O primeiro exemplo ilustrativo da tese de Finkelstein é a Operação Chumbo Fundido (2008-09). Finkelstein localiza a causa do conflito não no lançamento ineficaz de foguetes do Hamas (que o próprio Israel provocou ao quebrar um cessar-fogo), mas sim na necessidade de incutir medo no Hamas e nos seus adversários regionais após o desastre da sua guerra de 2006 com o Hezbollah, juntamente com a necessidade de evitar uma “ofensiva de paz” do Hamas. A contínua ocupação ilegal de Israel depende da pretensão de que não tem parceiro para a paz. No entanto, as ações do Hamas antes do Cast Lead tornaram essa ficção cada vez mais difícil de manter. O Hamas tinha respeitado o cessar-fogo e (mesmo na opinião dos altos funcionários dos serviços secretos israelitas) estava a avançar no sentido da aceitação da solução de dois Estados nas 67 fronteiras.

Após a conclusão do conflito, o relatório Goldstone descreveu o Chumbo Fundido como um “ataque deliberadamente desproporcional destinado a punir, humilhar e aterrorizar uma população civil”. Contudo, como observa Finkelstein, não é necessário consultar os inquéritos da ONU ou a análise das organizações de direitos humanos para ter uma boa ideia do que significou a operação.
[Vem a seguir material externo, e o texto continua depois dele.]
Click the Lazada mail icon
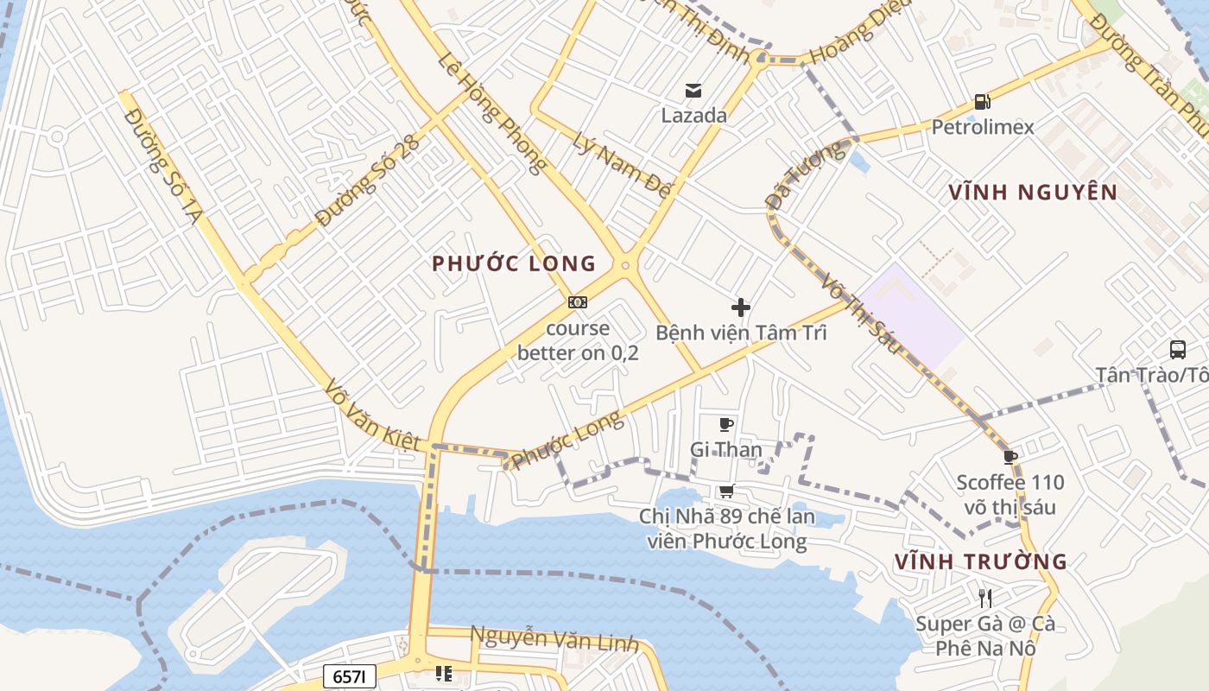tap(693, 91)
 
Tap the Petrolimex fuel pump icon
tap(982, 102)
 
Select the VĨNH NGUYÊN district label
tap(1033, 192)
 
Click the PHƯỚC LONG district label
tap(515, 263)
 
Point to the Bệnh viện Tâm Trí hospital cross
tap(740, 307)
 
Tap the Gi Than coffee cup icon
tap(726, 424)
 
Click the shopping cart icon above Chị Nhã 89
tap(726, 491)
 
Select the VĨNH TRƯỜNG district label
tap(981, 561)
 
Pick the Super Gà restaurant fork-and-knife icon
tap(984, 598)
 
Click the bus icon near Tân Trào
tap(1178, 350)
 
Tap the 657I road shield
tap(350, 676)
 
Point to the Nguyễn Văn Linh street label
tap(554, 639)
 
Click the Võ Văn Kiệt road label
tap(375, 415)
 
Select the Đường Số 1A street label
tap(161, 166)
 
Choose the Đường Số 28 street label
tap(367, 181)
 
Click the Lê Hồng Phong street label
tap(492, 112)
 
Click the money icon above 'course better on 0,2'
tap(578, 302)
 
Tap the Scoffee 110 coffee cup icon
tap(1010, 457)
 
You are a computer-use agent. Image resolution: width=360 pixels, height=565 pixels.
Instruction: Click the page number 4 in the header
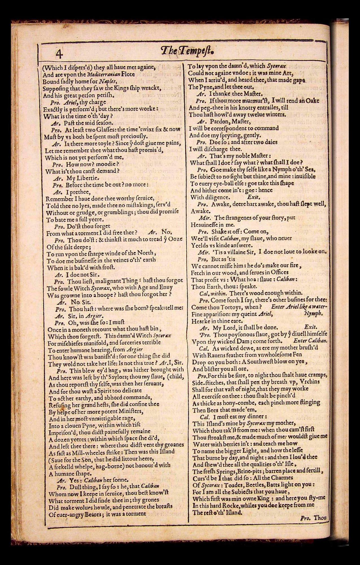pyautogui.click(x=58, y=53)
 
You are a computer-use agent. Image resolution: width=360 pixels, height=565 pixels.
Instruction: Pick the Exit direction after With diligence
pyautogui.click(x=253, y=197)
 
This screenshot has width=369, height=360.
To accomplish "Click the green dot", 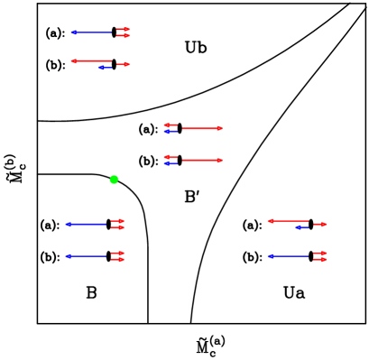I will [114, 180].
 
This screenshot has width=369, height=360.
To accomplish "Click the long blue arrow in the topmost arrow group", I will [90, 32].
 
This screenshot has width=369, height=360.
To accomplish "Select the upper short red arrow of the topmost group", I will [124, 29].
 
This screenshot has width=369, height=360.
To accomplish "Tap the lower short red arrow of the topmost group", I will [124, 36].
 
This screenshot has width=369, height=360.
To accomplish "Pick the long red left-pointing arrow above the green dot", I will [91, 61].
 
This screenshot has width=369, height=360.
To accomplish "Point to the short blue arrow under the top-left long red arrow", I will [105, 68].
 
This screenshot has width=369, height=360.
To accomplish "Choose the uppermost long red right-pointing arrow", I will [202, 128].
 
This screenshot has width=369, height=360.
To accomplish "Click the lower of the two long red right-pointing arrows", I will [202, 161].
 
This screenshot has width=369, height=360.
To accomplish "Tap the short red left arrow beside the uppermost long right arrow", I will [171, 125].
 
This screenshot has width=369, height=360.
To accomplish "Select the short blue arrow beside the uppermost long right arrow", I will [171, 132].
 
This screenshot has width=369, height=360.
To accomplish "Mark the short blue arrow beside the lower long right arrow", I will [171, 164].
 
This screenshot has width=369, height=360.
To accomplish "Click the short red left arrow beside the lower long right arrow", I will [171, 157].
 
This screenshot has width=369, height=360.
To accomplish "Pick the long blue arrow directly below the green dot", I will [86, 224].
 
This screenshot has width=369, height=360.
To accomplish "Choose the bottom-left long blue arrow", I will [86, 256].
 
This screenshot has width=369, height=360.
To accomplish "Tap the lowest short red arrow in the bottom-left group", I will [117, 260].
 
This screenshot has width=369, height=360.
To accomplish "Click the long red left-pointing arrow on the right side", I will [288, 221].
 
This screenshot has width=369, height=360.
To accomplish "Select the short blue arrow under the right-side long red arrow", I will [302, 227].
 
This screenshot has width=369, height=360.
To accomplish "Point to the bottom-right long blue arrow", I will [288, 256].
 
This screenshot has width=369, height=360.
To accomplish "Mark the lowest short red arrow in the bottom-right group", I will [320, 260].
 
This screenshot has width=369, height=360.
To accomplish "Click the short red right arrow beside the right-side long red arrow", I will [320, 224].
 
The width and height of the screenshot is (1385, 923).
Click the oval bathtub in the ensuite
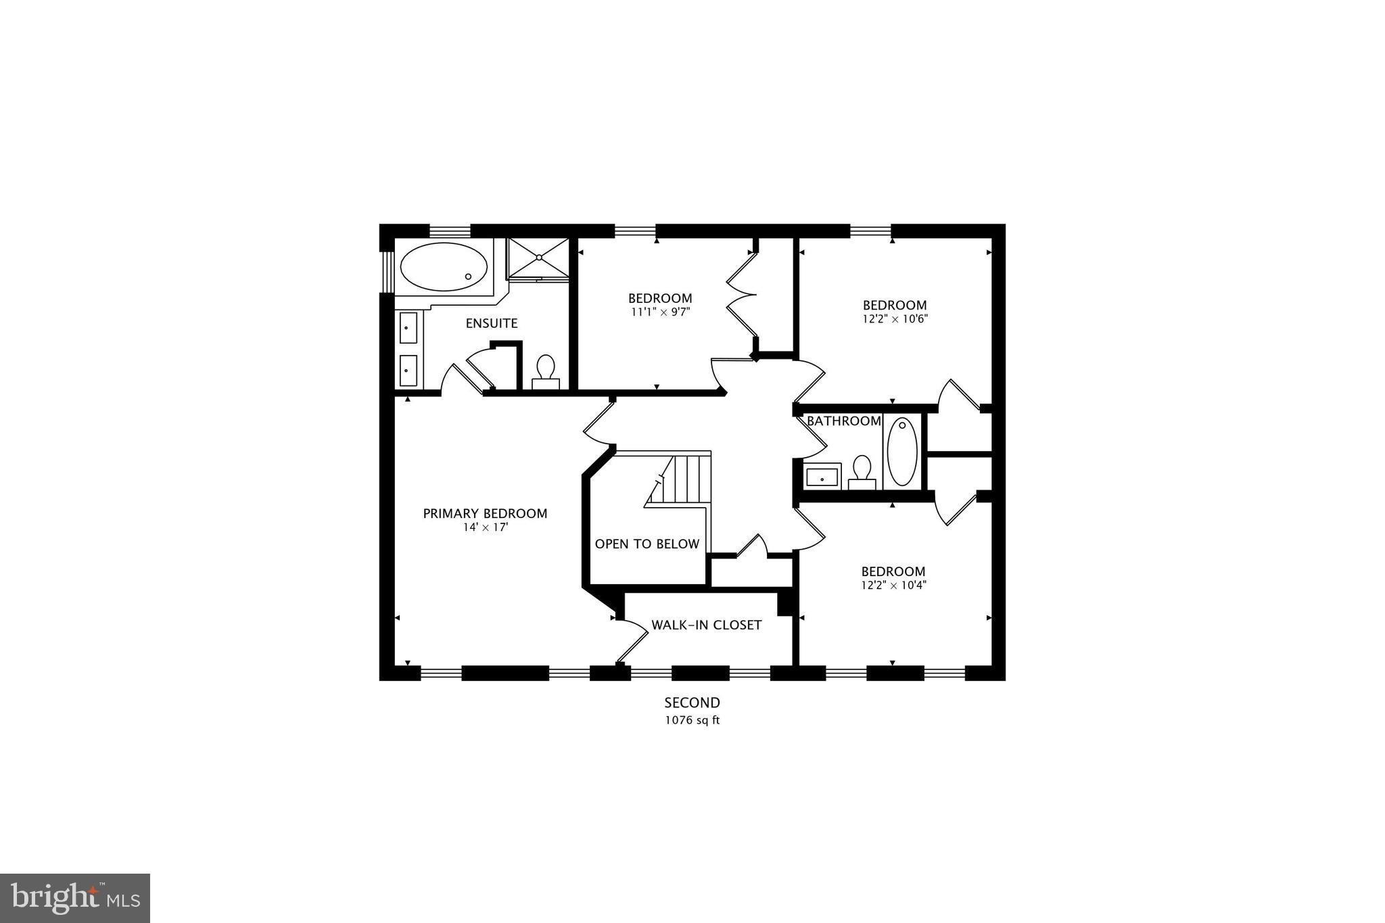click(x=443, y=267)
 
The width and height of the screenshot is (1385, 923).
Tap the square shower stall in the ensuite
click(x=538, y=258)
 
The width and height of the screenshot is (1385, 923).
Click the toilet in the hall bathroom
click(x=862, y=471)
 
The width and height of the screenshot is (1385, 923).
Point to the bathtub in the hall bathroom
click(x=901, y=451)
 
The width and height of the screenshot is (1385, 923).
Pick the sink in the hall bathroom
click(x=822, y=477)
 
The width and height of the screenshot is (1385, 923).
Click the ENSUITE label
click(x=492, y=323)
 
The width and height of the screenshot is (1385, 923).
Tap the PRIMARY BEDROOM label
click(x=485, y=513)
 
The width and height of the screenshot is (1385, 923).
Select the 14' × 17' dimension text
click(x=485, y=527)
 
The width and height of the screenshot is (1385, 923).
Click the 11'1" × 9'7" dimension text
click(x=660, y=312)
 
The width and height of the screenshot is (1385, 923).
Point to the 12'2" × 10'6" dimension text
click(x=894, y=318)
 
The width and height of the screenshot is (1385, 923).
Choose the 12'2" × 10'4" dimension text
click(x=893, y=585)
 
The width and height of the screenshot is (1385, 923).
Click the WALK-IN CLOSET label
click(x=706, y=625)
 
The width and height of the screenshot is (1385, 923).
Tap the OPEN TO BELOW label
click(x=647, y=544)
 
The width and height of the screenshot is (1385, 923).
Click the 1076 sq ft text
click(x=692, y=720)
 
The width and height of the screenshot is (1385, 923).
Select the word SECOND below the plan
click(x=692, y=703)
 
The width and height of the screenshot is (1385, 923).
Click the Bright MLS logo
click(x=75, y=898)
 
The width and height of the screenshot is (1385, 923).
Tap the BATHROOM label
click(x=843, y=421)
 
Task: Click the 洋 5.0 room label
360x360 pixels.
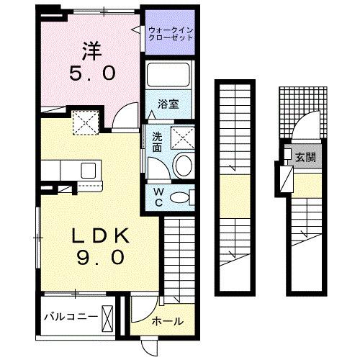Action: coord(91,61)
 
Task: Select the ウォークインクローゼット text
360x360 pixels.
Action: coord(170,33)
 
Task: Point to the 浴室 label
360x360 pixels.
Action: coord(169,104)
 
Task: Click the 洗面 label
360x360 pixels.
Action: coord(157,141)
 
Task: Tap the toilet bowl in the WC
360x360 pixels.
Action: coord(184,196)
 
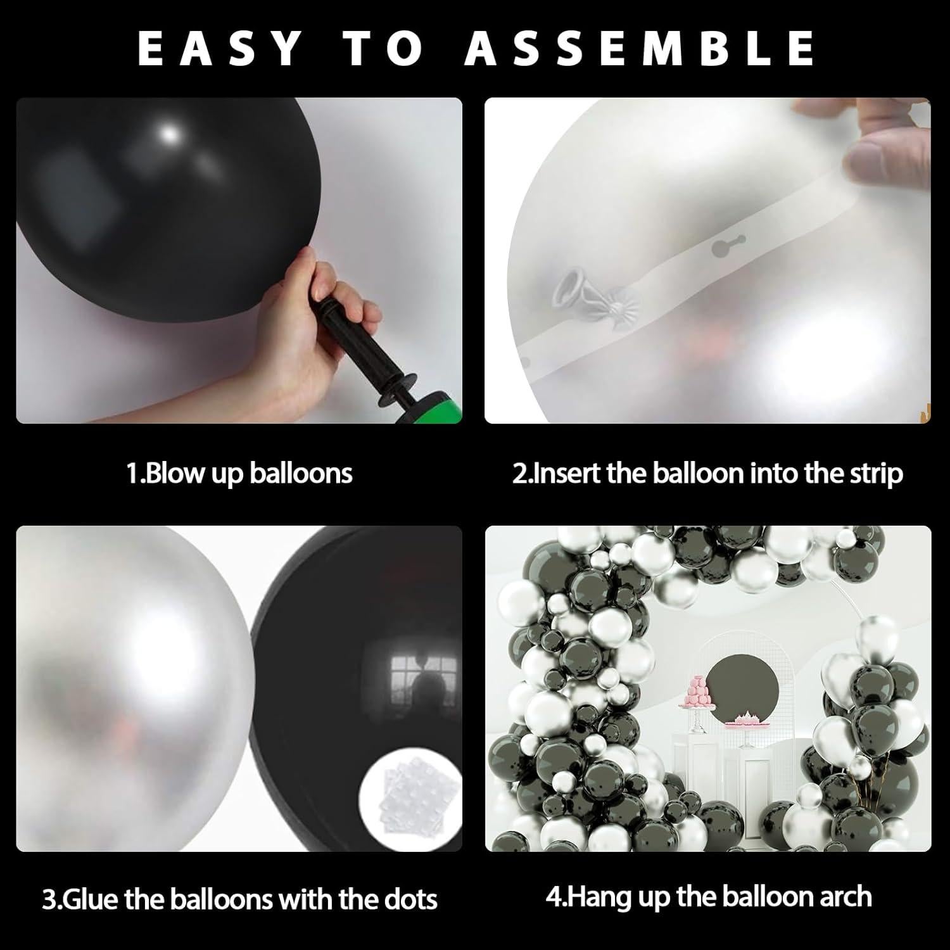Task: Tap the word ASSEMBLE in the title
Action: click(640, 48)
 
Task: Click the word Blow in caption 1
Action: click(175, 474)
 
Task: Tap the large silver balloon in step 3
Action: click(127, 684)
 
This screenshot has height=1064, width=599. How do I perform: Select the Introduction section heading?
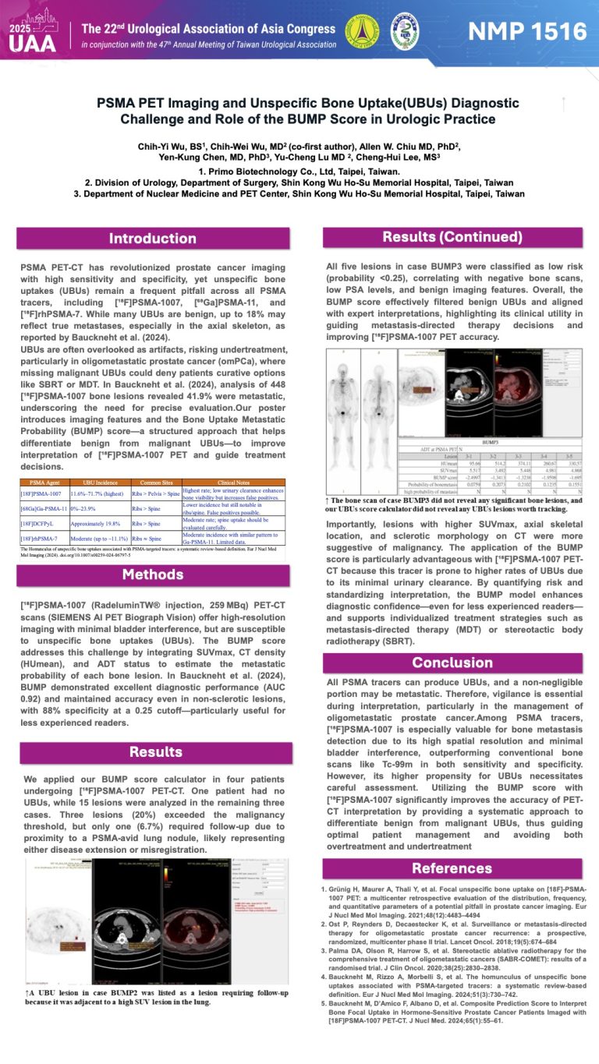(x=152, y=239)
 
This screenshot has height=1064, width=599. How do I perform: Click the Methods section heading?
(x=152, y=575)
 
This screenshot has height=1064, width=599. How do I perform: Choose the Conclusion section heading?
(x=452, y=662)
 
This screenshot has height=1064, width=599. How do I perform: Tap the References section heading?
(x=452, y=868)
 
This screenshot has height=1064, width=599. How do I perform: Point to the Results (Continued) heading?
(x=452, y=237)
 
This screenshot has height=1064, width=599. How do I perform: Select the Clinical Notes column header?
(x=232, y=483)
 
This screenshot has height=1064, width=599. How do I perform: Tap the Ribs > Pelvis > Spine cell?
(x=156, y=493)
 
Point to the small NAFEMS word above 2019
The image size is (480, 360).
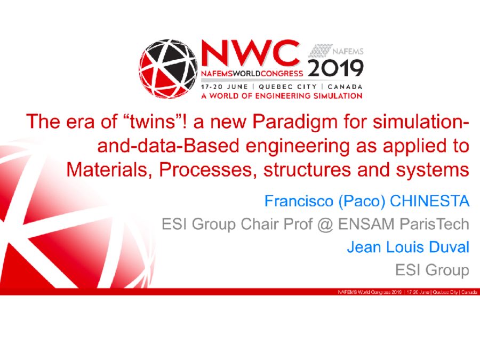(x=349, y=52)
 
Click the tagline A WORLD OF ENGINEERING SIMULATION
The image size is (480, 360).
(x=282, y=96)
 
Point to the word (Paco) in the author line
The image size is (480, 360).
(x=362, y=202)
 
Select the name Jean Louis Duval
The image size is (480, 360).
(x=408, y=247)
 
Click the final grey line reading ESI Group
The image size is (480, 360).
(x=433, y=270)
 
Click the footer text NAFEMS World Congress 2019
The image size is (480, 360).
(x=370, y=292)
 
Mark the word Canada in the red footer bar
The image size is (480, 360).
(x=469, y=292)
Finkelstein cita os comentários da então ministra das Relações Exteriores de Israel, Tzipi Livni, no final da operação:

“O Hamas agora entende que quando você dispara contra os cidadãos [de Israel], ele responde enlouquecendo – e isso é uma coisa boa… Israel demonstrou verdadeiro hooliganismo durante a recente operação, que eu exigi.”

As estatísticas nuas também dão uma indicação bastante clara do tipo de “guerra” do Chumbo Fundido – no decurso da operação foram mortos 1,400 palestinianos, entre os quais 300 crianças. Israel, pelo contrário, sofreu dez baixas militares (quatro delas devido a “fogo amigo”) e três mortes de civis.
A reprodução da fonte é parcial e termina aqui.